Hello all! I am a daily reader but infrequent poster simply because I can usually learn all I need to know simply by reading along. Until now. ;-)

We are just a few weeks away from having our solar panels fully activated and tied to the grid. We are using Solar City (the panels are leased to us for a fixed $56/month for 20 years), and they estimate that, on an average day, the panels should generate 75% of our average daily usage. When these averages were calculated, though, they were averaging a year's worth of numbers, and because we live in an inland valley of Southern CA, we use a crazy amount of electricity to run the A/C from July-October. (Temperatures regularly top 100 during those months.) Our furnace is gas, so winter heating doesn't affect our electric usage much, if at all. Anyway, I'm thinking that on many days like today, when it's clear and sunny and we need neither heat nor A/C, we may be able to generate 100% of our usage. Just guessing, of course, since I don't know anyone IRL who has panels and/or understands how it all works.

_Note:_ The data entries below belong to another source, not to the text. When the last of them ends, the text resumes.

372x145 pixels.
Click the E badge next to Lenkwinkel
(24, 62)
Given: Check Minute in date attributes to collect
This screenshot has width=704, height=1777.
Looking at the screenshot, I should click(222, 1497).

Now my question: I don't think your solar system has any way to store generated electricity. There is no battery or anything like that. Because of that, is it the case that it would be wise to try and use our major appliances while the sun is out and producing electricity for us? Say I ran the washer and the dishwasher after sunset. Would I then be drawing power from the city utility, rather than from the power our panels have produced?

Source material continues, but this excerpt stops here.